> **TEKSTFRAGMENT**
Op 15 januari 2018 is er een hoorgesprek geweest. Het verslag van het hoorgesprek is op 24 januari 2018 aan u toegezonden. Tijdens het hoorgesprek zijn geen nadere gegevens overgelegd.”

2.9.

Bij brief van 8 januari 2018 heeft de Inspecteur aan belanghebbendes gemachtigde laten weten voornemens te zijn het bezwaar ter zake van auto 2 ongegrond te verklaren. Aangegeven is dat een voorstel zal worden gedaan of reeds is gedaan voor een hoorgesprek.

2.10.

De Inspecteur heeft belanghebbendes gemachtigde bij brief van 18 januari 2018 uitgenodigd voor een hoorgesprek, te houden op 13 februari 2018.

2.11.

Bij brief van 25 januari 2018 is die datum gewijzigd in 12 februari 2018 en nadien, bij brief van 12 februari 2018, in 19 februari 2018, van 13.00 uur tot 16.00 uur. In die laatste brief heeft de Inspecteur aangegeven dat de afspraak daartoe telefonisch is gemaakt op 8 februari 2018 en reeds is bevestigd in een brief van 9 februari 2018. Tijdens het hoorgesprek zouden meerdere lopende bezwaren worden besproken, waaronder zaken - als de onderhavige - waarin de vennootschap van [naam1] (hierna: [naam1] ) een bemiddelende rol heeft gespeeld bij de import van een voertuig.

> **WAT JE DOET**
Schrijf het fragment over de hoorgesprekken volledig en woord voor woord over. De rijen staan los van het fragment.

Rijen over de plek van doelen
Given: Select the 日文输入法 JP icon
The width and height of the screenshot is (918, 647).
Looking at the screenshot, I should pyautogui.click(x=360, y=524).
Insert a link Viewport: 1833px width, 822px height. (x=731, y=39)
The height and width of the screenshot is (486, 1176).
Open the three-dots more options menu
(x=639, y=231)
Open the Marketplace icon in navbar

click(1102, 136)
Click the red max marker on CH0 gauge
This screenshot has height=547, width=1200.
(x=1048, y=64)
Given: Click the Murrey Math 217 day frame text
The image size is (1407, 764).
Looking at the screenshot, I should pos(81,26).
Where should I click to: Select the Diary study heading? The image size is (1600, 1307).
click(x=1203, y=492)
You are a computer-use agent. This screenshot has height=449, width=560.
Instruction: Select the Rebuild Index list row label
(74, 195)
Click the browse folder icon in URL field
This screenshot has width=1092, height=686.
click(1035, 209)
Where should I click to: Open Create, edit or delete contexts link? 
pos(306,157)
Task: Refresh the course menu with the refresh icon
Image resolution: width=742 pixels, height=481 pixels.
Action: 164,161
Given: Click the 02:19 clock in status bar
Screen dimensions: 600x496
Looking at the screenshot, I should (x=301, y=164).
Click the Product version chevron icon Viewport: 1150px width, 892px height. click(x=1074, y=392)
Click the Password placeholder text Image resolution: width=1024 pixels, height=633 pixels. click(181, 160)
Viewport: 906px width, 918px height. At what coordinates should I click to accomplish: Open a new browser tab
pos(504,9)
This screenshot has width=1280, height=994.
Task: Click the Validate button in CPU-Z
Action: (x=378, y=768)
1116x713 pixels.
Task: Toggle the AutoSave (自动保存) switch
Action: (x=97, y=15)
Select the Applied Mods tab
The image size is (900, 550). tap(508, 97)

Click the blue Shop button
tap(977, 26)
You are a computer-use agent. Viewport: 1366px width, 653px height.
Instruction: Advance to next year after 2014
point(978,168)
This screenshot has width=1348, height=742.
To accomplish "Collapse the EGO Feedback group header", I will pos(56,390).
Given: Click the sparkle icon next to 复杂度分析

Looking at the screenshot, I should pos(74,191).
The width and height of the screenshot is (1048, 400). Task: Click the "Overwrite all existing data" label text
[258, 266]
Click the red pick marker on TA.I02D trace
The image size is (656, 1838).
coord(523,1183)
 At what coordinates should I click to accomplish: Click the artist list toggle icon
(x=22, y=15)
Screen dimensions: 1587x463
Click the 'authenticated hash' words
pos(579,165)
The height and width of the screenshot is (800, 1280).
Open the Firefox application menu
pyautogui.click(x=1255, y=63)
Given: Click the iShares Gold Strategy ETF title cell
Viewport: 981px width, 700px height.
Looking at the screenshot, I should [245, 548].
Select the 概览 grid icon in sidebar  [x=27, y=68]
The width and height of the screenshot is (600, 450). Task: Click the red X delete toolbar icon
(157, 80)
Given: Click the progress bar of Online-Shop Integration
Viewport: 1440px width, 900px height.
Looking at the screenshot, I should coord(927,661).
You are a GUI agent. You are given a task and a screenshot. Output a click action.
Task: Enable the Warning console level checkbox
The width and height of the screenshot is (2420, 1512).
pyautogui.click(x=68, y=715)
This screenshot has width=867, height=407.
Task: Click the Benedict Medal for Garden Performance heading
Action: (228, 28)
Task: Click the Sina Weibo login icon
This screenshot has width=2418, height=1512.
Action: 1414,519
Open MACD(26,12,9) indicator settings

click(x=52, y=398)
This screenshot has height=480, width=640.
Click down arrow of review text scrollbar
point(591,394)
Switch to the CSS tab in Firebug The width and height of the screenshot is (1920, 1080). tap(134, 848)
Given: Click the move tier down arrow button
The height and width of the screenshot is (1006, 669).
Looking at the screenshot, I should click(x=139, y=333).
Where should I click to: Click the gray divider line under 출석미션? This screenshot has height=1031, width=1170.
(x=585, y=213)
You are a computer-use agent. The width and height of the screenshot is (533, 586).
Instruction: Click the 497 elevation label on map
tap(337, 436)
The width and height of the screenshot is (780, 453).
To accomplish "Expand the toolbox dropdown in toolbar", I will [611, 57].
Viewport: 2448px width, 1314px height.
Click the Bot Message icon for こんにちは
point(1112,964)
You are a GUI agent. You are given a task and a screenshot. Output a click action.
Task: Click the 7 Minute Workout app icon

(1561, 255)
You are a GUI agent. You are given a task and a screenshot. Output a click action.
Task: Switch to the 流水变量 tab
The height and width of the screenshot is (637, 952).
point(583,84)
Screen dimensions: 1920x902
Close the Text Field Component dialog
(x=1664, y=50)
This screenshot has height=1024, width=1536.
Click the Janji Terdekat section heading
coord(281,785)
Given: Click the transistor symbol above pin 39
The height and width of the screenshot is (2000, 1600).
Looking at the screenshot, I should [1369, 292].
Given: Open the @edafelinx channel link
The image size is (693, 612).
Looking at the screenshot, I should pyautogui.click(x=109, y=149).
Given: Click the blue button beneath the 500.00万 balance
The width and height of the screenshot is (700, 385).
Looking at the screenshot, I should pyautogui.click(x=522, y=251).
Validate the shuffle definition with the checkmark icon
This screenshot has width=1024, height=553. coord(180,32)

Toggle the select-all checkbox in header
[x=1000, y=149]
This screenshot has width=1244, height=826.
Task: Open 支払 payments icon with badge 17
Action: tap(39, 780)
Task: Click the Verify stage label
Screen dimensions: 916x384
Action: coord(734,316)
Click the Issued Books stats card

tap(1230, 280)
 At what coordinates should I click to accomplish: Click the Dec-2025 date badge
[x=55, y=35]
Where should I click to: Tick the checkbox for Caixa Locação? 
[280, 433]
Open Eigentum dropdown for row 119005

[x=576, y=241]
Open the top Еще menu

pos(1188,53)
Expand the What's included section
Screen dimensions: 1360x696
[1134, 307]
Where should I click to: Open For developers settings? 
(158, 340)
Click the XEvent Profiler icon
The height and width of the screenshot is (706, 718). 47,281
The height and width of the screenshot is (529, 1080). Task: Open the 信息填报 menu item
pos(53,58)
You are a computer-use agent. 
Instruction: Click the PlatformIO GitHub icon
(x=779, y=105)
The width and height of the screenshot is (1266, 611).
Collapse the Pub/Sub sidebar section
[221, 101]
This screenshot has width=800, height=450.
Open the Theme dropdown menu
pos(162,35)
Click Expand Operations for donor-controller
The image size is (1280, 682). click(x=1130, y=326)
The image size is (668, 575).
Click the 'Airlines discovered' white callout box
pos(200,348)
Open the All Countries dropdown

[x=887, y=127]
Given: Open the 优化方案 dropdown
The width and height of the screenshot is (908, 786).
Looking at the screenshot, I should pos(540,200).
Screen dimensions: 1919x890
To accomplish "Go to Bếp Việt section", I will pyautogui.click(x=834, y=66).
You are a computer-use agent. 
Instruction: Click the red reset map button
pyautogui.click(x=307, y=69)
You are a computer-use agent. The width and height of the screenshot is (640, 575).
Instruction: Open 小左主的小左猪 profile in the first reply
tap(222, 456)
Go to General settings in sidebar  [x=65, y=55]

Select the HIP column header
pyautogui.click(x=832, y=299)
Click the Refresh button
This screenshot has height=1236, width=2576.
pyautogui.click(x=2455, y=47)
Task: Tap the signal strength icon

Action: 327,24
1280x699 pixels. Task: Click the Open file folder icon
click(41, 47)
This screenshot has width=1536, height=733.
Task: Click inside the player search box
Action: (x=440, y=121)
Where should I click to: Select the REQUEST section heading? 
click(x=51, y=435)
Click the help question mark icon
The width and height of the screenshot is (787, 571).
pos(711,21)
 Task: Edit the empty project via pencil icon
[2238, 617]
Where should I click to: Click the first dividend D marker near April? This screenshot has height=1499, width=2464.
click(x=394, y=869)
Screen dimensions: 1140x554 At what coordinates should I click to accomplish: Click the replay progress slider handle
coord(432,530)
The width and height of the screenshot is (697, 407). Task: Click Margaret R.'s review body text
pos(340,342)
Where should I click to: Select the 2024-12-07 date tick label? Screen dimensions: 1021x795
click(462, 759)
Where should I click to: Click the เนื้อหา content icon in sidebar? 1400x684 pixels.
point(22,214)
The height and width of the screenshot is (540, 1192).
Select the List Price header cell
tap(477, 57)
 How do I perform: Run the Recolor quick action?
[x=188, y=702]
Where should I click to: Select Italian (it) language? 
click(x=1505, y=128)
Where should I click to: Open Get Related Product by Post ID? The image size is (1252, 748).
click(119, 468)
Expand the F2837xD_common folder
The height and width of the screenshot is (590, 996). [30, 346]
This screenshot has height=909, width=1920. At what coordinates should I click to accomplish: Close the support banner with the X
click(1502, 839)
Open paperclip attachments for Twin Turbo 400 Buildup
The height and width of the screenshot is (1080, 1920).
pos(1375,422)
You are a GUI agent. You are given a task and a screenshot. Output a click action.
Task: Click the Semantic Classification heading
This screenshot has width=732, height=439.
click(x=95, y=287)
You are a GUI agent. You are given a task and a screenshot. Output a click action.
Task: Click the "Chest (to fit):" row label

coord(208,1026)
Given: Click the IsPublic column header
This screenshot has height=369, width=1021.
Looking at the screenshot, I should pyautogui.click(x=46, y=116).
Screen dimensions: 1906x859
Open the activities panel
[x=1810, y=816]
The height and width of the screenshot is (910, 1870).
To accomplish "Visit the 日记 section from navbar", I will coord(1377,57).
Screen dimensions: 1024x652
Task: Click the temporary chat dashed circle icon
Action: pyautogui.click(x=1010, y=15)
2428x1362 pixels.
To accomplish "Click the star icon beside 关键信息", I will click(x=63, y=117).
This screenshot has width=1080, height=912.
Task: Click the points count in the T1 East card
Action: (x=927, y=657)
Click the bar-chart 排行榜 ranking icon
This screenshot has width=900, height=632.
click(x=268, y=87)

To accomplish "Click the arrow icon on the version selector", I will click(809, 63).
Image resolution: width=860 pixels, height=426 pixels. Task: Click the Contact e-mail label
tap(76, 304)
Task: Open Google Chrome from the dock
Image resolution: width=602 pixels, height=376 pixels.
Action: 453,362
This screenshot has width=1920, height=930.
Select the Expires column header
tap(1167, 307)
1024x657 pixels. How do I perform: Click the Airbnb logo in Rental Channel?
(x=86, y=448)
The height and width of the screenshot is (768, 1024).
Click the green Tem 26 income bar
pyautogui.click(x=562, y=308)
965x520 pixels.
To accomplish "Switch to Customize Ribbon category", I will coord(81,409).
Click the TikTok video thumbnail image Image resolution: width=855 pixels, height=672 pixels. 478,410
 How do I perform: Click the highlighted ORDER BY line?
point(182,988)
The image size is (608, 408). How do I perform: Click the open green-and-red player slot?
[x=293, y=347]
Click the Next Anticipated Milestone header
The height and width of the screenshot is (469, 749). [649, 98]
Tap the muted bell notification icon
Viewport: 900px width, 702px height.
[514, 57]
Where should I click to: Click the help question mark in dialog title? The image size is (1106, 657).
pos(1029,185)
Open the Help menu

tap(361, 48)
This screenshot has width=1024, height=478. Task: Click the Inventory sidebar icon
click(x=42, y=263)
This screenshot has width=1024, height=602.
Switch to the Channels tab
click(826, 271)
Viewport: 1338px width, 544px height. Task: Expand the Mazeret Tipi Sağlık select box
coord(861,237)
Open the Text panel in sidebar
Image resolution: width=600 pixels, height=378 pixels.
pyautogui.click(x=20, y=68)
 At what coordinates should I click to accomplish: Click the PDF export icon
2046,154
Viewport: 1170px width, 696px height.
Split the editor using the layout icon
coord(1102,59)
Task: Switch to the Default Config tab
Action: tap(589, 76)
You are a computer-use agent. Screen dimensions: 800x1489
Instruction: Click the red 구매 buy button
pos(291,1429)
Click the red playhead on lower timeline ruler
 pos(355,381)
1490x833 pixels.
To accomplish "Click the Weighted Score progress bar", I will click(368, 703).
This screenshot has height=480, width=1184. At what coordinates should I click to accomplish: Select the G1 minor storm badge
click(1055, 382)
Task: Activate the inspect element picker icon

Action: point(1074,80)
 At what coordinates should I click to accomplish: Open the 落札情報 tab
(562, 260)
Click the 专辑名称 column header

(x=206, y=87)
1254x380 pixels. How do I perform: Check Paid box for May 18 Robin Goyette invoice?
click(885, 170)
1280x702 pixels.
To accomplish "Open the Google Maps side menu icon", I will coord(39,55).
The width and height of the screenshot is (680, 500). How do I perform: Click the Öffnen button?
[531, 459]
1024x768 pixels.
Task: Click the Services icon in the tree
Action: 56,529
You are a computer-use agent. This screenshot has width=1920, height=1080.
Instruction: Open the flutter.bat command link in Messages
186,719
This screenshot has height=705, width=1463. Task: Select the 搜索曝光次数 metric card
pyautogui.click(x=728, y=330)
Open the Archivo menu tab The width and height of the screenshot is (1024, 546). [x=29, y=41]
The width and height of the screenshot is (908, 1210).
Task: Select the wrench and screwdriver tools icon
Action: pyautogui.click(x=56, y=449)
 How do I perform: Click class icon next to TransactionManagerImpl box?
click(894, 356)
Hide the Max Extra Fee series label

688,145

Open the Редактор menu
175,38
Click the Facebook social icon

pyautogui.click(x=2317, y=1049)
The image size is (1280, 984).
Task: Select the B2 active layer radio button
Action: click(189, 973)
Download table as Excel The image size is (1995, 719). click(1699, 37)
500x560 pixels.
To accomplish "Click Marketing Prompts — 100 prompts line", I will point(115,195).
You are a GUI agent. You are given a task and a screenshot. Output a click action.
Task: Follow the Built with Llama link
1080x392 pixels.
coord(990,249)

> **UITGEWERKTE OPLOSSING**
Op 15 januari 2018 is er een hoorgesprek geweest. Het verslag van het hoorgesprek is op 24 januari 2018 aan u toegezonden. Tijdens het hoorgesprek zijn geen nadere gegevens overgelegd.”

2.9.

Bij brief van 8 januari 2018 heeft de Inspecteur aan belanghebbendes gemachtigde laten weten voornemens te zijn het bezwaar ter zake van auto 2 ongegrond te verklaren. Aangegeven is dat een voorstel zal worden gedaan of reeds is gedaan voor een hoorgesprek.

2.10.

De Inspecteur heeft belanghebbendes gemachtigde bij brief van 18 januari 2018 uitgenodigd voor een hoorgesprek, te houden op 13 februari 2018.

2.11.

Bij brief van 25 januari 2018 is die datum gewijzigd in 12 februari 2018 en nadien, bij brief van 12 februari 2018, in 19 februari 2018, van 13.00 uur tot 16.00 uur. In die laatste brief heeft de Inspecteur aangegeven dat de afspraak daartoe telefonisch is gemaakt op 8 februari 2018 en reeds is bevestigd in een brief van 9 februari 2018. Tijdens het hoorgesprek zouden meerdere lopende bezwaren worden besproken, waaronder zaken - als de onderhavige - waarin de vennootschap van [naam1] (hierna: [naam1] ) een bemiddelende rol heeft gespeeld bij de import van een voertuig.